I mentioned in a couple of earlier posts (Reason versus faith and other false debates and When life begins) that there are those who, upon learning that I am a Christian (and a Catholic one, at that!), expect me to argue every point from a religious point of view. The unspoken assumption is that faith and reason have nothing to do with each other and are imagined to be opposed to each other, mutually exclusive in nature. I am a person of faith; I, therefore, cannot be a person of reason. I can’t tell you how many times people have expected me to be unable to counter an argument simply because I’m a Christian. I’m expected to tow some party line, I guess. I’m expected to thump my Bible and respond to every salvo with the inspired words of the Good Book as if my salvation depended upon it.
It may surprise some folks (though it shouldn’t—and wouldn’t if they’d only think to ask) but I’ve been both a believer in God and a fan of science ever since I can remember. Amateur astronomy was one of my first loves. I bought my first telescope when I was around 9 years old (it was small and inexpensive, but it worked then, it still does and I still have it) and spent many an hour in the backyard gazing up at the night sky. I watched all the space program coverage and collected clippings about the missions in a scrapbook. (I wish I still had that, but it was thrown out long ago with all my beloved comic books. Sigh. Some things parents just don’t understand.) When I went through my New Age and Eastern religion phase, some of my favorite books were Gary Zukav’s Dancing Wu Li Masters and The Seat of the Soul and Fritjof Capra’s The Tao of Physics. I’m not saying that I understand everything in those books or even that I was a good science student in school. I am saying that science has always fascinated me and I’ve never seen that attraction and my equal attraction to things religious as a contradiction.
And why should it be? If God exists, as I believe He does, and if He made everything, as I believe He did, then why should the study of the world around us not be capable of being carried out by those of different minds, or with different aspects of the same mind, and why would those studies not yield valid results? Science and religion look at the world but they look at it differently. So what? I have two eyes and I prefer to use them both. Stereovision is so much more, well, stereo. My brain takes the data from both eyes and renders a detailed and useful view—and often a beautiful one—for me to enjoy. I have two other eyes given me by my Creator: faith and reason. Why on earth would I use one or the other when I can use both? If I close one eye and walk across the room, I run the very real danger of bumping into the furniture and adding to my collection of bruises already acquired through the exercise of my considerable grace. I think that would be stupid, indeed, to blind myself, deliberately shutting myself off to half of the truth around me.

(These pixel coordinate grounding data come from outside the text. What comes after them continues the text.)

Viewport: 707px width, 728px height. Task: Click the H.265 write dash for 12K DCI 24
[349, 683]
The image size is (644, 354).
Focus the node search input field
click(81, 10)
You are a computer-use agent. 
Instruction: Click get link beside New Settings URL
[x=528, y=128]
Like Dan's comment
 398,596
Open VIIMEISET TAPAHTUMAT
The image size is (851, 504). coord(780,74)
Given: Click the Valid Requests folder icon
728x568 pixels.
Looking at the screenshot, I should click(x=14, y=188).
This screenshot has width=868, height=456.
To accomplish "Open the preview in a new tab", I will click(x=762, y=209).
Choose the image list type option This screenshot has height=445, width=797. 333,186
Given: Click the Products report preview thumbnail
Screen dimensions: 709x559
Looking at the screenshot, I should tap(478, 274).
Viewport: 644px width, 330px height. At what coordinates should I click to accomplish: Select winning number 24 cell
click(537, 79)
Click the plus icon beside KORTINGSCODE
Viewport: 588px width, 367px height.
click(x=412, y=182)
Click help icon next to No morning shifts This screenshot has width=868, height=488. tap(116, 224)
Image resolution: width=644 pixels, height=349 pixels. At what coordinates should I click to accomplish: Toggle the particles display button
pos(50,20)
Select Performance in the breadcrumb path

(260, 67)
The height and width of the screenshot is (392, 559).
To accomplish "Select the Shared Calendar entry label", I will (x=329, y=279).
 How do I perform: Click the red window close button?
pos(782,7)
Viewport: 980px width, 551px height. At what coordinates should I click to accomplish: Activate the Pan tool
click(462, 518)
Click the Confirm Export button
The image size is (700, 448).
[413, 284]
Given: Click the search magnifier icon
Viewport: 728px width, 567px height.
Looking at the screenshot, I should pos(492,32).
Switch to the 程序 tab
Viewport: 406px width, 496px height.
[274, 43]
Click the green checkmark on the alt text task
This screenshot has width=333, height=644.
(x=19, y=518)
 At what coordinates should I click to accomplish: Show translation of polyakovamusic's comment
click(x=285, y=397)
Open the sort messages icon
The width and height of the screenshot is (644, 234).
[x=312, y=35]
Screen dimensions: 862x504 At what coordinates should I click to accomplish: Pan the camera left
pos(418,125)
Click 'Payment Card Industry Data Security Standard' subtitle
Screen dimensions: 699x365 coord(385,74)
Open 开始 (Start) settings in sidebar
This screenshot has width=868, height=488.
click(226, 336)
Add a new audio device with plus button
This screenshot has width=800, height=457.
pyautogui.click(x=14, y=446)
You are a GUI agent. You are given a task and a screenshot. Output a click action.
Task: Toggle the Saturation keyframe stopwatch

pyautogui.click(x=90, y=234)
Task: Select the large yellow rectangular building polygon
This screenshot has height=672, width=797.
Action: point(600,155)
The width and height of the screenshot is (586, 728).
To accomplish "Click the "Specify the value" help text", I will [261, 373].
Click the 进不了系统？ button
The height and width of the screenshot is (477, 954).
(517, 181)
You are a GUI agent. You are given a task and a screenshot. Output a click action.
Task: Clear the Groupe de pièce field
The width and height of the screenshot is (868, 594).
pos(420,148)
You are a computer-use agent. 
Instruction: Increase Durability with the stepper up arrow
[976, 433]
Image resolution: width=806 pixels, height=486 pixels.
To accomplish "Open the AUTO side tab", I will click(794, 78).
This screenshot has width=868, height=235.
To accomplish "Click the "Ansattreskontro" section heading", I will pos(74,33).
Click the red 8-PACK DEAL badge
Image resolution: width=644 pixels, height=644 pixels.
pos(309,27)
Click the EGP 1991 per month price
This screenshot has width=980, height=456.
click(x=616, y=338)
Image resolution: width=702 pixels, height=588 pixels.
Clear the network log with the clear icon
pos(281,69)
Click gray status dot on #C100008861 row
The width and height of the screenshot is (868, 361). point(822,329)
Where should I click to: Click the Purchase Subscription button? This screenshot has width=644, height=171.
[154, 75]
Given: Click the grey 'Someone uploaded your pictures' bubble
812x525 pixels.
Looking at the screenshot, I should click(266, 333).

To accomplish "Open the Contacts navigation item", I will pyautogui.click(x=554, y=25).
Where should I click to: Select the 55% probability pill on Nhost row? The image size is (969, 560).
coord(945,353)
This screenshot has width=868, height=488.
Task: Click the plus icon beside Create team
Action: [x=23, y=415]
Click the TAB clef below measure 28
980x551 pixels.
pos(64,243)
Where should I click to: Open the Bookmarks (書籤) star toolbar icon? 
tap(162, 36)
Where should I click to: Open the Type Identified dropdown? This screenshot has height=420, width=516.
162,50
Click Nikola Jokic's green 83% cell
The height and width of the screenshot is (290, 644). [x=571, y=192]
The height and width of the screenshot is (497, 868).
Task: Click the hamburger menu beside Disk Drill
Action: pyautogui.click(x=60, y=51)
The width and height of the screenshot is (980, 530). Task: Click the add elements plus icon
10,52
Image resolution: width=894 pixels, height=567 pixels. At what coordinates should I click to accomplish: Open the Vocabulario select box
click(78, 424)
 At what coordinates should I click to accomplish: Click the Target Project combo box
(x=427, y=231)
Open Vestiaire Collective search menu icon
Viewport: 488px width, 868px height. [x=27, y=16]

Yet this is exactly what others expect me to do, those who deny the value of faith and extol the superiority of reason. How it annoys them when I insist on viewing the object of our discussion through both of my eyes instead of closing one or the other. How I enjoy the perspective gained by looking at things and issues with all my human powers instead of limiting myself artificially and arbitrarily to one or the other supposed higher function.
Apparently I am not alone in this preference to use all of my human ability to understand the world and truth. I heard a radio program this afternoon on the way to the coffee shop. Al Kresta was interviewing Dr. Francis Collins about his project, The BioLogos Foundation, and I was fascinated. Here’s a little blurb from the About page at the BioLogos website.
BioLogos is led by a team of scientists who believe in God and are committed to promoting a perspective of the origins of life that is both theologically and scientifically sound.
After the publication of The Language of God, Dr. Collins received many questions from readers. From the thousand or so received, he selected more than thirty of the most frequently asked questions and answers them on the site. Before you ask, no, he does not deny the validity of the theory of evolution, but you might be interested in what BioLogos has to say about it. I’ll give you a hint: BioLogos finds that the theory of evolution and the notion of a Creator God are neither mutually exclusive nor contradictory. I’ll let you discover the rest of the story for yourself, mainly because I’m still exploring the site and reading answers to the questions.
So there! I’m a Christian, a woman of Catholic heart and mind. And I have found no reason today to turn my back on my faith.
But I am keeping both of my eyes open.